In a completely separate process, you have put in an expression of interest with DIBP. DIBP have invited you to apply and would have specified the points total you needed to meet.
With everything you provided, including ACS assessment of your qualifications, DIBP has assessed your application and found that you did not meet the requirements that they set for you.
You are not entitled to a refund of the application fee: that's whay its called an application fee and not a success fee: you pay the fee to make the application. DIBP have done all that the law required of them and, as a government body performing a government duty, your relationship is not contractual so you have no grounds to sue for it.
Where you went wrong
On the face of it, your self-assessment of your points seems wrong to me based on what you have posted.
For example, you have given yourself 5 points for having a post graduate Specialist Education Qualification - that is a Masters by research or a PhD in one of the nominated areas (Computer Science is one). ACS have equated your qualifications to a Bachelors degree - this doesn't cut it.

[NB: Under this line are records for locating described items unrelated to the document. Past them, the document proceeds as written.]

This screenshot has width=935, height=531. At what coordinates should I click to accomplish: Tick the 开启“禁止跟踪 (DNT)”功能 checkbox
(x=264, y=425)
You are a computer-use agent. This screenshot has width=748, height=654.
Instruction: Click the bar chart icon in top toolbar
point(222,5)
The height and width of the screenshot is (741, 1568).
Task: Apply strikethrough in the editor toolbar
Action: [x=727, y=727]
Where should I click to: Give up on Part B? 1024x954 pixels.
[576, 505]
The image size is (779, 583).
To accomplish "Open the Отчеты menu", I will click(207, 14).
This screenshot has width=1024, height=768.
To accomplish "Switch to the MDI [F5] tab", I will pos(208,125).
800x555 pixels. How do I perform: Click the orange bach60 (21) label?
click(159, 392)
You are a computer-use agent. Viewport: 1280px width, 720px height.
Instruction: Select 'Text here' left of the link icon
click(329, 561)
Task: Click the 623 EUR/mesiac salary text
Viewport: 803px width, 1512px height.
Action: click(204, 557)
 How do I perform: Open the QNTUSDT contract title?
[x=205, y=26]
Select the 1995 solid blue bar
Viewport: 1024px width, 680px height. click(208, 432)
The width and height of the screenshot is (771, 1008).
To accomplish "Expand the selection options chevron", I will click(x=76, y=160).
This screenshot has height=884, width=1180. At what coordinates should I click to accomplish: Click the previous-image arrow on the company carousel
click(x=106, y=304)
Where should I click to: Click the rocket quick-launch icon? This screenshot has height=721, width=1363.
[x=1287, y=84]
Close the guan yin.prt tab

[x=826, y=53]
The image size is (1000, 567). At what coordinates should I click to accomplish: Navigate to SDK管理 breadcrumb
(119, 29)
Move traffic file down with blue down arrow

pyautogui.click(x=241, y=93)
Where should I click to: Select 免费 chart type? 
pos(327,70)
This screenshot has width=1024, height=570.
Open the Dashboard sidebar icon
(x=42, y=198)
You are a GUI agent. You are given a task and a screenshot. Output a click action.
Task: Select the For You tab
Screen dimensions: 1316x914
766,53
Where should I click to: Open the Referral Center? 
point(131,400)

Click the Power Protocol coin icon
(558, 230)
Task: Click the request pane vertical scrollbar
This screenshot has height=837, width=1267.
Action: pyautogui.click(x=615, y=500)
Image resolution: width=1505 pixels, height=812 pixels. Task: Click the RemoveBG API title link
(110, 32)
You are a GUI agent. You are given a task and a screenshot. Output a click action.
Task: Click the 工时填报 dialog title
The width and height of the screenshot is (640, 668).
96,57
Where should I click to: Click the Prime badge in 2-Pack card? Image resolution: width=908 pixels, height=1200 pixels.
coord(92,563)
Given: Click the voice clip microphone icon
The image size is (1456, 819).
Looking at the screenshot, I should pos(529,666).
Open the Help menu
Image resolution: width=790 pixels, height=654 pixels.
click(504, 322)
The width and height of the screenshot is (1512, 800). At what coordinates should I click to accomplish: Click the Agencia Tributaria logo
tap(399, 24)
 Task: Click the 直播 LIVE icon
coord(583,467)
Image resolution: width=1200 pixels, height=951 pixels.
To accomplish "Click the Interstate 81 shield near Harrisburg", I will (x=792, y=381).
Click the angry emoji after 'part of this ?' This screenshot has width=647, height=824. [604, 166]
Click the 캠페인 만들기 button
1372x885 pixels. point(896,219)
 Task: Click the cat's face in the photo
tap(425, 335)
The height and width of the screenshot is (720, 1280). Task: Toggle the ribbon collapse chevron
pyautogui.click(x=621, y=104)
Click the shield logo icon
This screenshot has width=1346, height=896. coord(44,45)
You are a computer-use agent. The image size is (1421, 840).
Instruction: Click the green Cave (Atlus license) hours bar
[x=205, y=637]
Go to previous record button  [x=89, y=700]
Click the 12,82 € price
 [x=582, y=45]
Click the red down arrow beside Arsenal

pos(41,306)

You have also claimed 5 points for the Australian Study requirement. Have you actually studied for 2 years in Australia?
On the other hand, assuming you have certified experience of between 3 and 5 years from ACS (I can only see 11 months in the letter but there may be more that you didn't post) you should have got 5 points for that.
You may be entitled to 55 points but probably not more than that.
It may not be too late to amend your application but you should hire a migration agent now to help you do this. However, if you don't qualify, you don't qualify and your money is gone.
Skillselect Terms of Service
The terms of service that you agreed to include:
That the Department of Immigration and Border Protection is not liable for the completeness or accuracy of any information provided by me where I do not provide information that is true and correct in all respects.
That the Department of Immigration and Border Protection accepts no responsibility for the completeness or accuracy of any of the information contained on or accessed through this website including SkillSelect and makes no representations about its suitability for any particular purpose. I should make my own judgement about these matters.
That to the extent permitted by law, the Department of Immigration and Border Protection is not liable for my loss, expense or damage arising from my access and use of, or reliance on, the information contained on or accessed through this website whether or not caused by any negligence on the part of the Department of Immigration and Border Protection or its agents.
As previously mentioned, you do not have a contract with DIBP and are therefore not protected by Australian Consumer Law and have limited, if any, access to negligence law. If you can demonstrate that DIBP were grossly or recklessly negligent you might have a case for reimbursement. However, they did tell you not to rely on anything they said and that you should seek your own legal advice.